** Start of Page text **

Datuk Christopher Wan Soo Kee (born ) is a former Malaysian police officer who served as director of the Bukit Aman Criminal Investigation Department.

He was the first Chinese senior police officer appointed as director of the Bukit Aman Criminal Investigation Department.

Early life
Christopher Wan Soo Kee was born in 1951 in Ayer Hitam, Penang.

Police career
Wan joined the Police Force on 11 November 1969 as a Probationary Inspector. He served in multiple departments such as Bukit Aman Special Branch Staff Officer from 1970 to 1997, Assistant Director of Management (Administration) Bukit Aman from 1997 to 2000, and Head of Kuala Lumpur Special Branch from 2000 to 2002. He was appointed as Malacca Police Chief from 1 July 2002 to 2005. Later, Penang Police Chief from 1 February 2005 to 2006. Lastly, he was appointed as Director of Bukit Aman Criminal Investigation Department from 1 November 2006 to 2008, Christopher Wan Soo Kee was 55 years old when he served as Director of Bukit Aman Criminal Investigation Department, but he service term extended. He retired on 9 January 2008 at the age of 57.

** End of Page text **

■ Work instructions ■
Pick up the biography of Christopher Wan Soo Kee above from its last sentence and continue it.

** Start of Supplied material **

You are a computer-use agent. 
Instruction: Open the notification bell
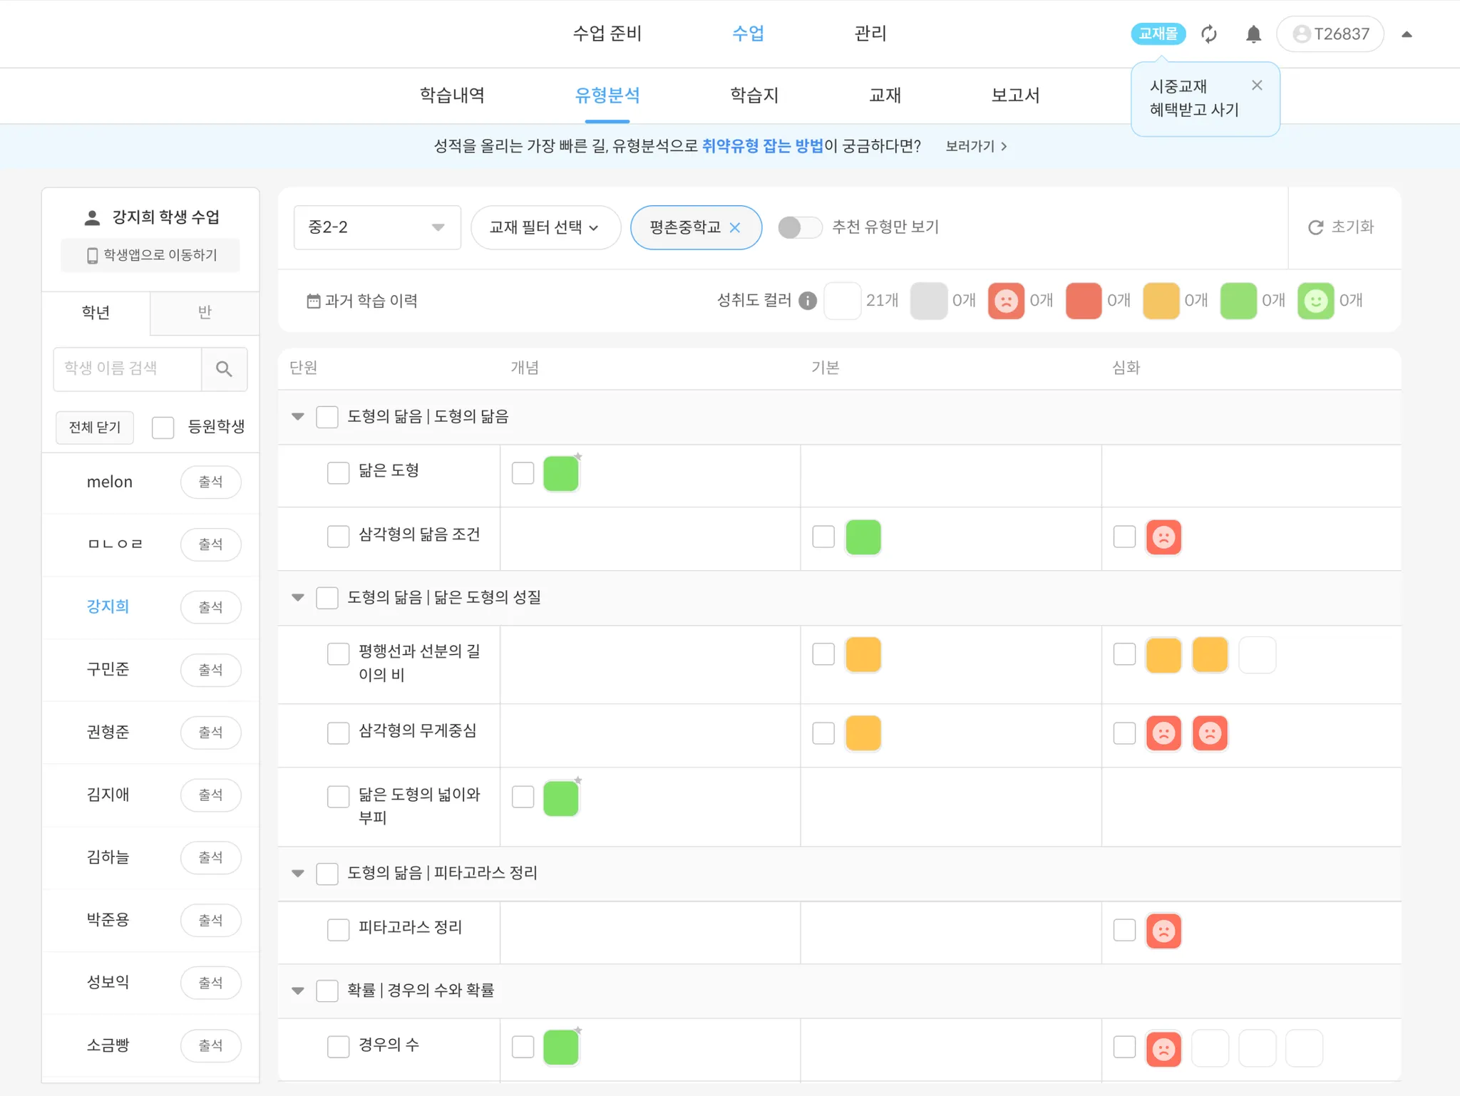tap(1253, 33)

** End of Supplied material **

■ Exercise response ■
During his tenure as Director of Bukit Aman Criminal Investigation Department, he led the investigation of the murder of Nurin Jazlin.

Honours
 :
 Officer of the Order of the Defender of the Realm (KMN) (1998)
 Commander of the Order of Meritorious Service (PJN) - Datuk (2007)
 :
 Companion Class I of the Exalted Order of Malacca (DMSM) - Datuk (2002)
 :
 Companion of the Order of the Defender of State (DMPN) - Dato’ (2006)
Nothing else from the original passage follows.